**Description of the task**
In the entries below, find each line bearing the string "text" and copy it.

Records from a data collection
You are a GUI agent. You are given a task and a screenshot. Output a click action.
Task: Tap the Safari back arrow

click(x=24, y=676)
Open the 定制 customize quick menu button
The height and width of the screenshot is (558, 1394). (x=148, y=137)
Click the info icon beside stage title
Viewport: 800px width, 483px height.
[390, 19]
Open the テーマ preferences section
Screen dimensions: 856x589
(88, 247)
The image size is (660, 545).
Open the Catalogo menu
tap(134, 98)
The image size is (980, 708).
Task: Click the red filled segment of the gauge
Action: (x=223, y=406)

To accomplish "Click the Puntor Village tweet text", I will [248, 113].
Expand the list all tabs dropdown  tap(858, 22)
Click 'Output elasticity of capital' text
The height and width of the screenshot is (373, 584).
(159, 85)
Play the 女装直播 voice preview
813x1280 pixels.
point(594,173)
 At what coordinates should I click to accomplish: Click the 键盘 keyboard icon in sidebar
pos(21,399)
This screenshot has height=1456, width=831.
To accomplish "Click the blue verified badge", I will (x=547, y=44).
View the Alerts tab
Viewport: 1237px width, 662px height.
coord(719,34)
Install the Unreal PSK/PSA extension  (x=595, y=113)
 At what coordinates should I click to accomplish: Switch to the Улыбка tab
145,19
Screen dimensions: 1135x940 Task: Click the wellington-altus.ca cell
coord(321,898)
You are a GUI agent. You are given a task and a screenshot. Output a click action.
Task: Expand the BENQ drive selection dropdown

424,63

**Finished task**
To accomplish "Click the Puntor Village tweet text", I will [248, 113].
Click 'Output elasticity of capital' text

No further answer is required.